* Exercise requirements
Only the lines containing the string "checkbox" are needed; copy all of them from the listing.

* Provided information
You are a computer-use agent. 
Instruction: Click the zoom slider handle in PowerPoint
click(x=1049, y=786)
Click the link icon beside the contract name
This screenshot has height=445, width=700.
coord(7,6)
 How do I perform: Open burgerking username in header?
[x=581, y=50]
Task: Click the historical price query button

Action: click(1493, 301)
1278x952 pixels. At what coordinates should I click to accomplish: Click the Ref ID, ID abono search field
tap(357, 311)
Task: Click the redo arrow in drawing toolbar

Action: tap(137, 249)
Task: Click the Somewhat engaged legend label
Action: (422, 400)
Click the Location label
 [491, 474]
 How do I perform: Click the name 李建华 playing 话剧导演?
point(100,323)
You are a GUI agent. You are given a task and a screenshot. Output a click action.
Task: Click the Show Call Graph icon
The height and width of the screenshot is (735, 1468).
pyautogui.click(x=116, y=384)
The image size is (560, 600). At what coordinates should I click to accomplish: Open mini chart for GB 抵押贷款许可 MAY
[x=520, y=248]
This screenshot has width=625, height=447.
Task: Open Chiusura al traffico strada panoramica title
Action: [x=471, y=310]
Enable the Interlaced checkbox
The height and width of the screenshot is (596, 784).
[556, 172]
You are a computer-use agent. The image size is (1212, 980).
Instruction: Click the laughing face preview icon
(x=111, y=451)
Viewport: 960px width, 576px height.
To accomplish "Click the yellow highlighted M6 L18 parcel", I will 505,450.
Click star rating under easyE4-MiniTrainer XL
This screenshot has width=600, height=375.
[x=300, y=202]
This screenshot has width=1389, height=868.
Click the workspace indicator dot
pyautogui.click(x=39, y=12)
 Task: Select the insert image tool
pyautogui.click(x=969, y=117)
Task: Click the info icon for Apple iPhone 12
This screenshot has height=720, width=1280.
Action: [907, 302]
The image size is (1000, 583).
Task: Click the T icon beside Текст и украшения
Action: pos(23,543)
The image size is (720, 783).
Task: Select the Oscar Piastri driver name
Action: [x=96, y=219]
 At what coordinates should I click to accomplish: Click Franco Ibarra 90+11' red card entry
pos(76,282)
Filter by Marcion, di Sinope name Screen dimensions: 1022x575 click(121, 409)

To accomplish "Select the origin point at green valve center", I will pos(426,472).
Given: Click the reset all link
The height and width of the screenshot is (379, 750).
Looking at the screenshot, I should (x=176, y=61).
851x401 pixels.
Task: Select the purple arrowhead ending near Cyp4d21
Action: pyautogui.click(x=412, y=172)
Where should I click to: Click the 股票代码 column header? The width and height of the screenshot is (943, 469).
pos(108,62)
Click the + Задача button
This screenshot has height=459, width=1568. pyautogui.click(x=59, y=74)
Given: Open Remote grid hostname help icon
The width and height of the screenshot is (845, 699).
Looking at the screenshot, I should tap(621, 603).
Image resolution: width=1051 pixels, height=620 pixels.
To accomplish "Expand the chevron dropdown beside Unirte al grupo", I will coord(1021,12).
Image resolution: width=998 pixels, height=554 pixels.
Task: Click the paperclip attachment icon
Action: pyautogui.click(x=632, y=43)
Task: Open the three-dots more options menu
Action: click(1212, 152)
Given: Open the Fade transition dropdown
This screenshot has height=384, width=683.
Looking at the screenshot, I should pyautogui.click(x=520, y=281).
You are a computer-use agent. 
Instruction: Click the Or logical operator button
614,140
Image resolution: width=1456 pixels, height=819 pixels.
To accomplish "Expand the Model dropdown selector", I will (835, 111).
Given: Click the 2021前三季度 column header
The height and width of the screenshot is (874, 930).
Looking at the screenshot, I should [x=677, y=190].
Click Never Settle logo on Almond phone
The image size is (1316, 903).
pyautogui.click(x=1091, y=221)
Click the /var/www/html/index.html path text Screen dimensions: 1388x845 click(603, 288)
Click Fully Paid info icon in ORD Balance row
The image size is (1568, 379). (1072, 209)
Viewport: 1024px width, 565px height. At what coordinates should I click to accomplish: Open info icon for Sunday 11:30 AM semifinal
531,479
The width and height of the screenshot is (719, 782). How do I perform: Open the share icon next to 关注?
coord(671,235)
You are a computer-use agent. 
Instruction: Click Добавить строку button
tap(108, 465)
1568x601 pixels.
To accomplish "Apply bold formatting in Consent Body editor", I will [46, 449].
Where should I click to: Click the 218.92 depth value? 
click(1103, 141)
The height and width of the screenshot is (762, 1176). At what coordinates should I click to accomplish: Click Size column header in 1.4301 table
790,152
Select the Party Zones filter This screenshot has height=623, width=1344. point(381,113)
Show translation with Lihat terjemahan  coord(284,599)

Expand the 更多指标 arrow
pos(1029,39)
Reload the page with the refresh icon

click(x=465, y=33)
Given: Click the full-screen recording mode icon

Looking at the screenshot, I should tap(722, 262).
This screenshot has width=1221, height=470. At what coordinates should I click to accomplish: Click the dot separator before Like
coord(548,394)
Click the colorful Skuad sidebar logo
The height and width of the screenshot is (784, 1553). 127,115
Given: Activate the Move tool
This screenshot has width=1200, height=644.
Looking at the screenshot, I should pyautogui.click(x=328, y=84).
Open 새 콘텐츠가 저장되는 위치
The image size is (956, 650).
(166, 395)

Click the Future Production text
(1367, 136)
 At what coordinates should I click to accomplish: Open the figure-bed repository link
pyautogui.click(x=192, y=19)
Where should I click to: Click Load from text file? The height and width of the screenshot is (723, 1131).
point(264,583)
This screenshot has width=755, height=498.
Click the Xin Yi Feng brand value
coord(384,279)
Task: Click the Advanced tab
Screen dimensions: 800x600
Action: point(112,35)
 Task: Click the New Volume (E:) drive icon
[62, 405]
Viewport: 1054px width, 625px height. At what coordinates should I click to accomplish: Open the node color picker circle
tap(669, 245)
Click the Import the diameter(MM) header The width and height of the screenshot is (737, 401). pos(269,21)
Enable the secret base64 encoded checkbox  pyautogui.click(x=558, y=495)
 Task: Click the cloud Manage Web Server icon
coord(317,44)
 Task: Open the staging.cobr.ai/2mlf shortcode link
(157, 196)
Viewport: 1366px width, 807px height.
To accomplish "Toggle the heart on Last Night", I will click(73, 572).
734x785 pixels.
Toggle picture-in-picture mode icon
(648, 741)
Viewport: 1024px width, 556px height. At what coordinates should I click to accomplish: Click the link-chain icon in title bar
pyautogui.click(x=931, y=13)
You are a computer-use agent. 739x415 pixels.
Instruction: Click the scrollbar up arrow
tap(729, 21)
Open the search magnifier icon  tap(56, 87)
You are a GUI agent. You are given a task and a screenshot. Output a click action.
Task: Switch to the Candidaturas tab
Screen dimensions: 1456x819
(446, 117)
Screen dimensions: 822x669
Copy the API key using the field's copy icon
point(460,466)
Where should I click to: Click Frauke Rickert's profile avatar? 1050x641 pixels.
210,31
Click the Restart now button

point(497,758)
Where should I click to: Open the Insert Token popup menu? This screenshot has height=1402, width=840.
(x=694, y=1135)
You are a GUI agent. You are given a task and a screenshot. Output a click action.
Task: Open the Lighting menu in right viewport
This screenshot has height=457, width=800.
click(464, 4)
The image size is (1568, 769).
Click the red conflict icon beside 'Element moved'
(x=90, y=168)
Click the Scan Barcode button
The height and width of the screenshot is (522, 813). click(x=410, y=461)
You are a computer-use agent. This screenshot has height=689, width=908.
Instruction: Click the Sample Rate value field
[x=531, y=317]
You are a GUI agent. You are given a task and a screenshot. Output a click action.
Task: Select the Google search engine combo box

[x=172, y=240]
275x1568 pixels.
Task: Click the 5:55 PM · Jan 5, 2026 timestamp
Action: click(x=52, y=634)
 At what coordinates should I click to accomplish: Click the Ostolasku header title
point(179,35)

* Problem solution
Enable the Interlaced checkbox
Enable the secret base64 encoded checkbox  pyautogui.click(x=558, y=495)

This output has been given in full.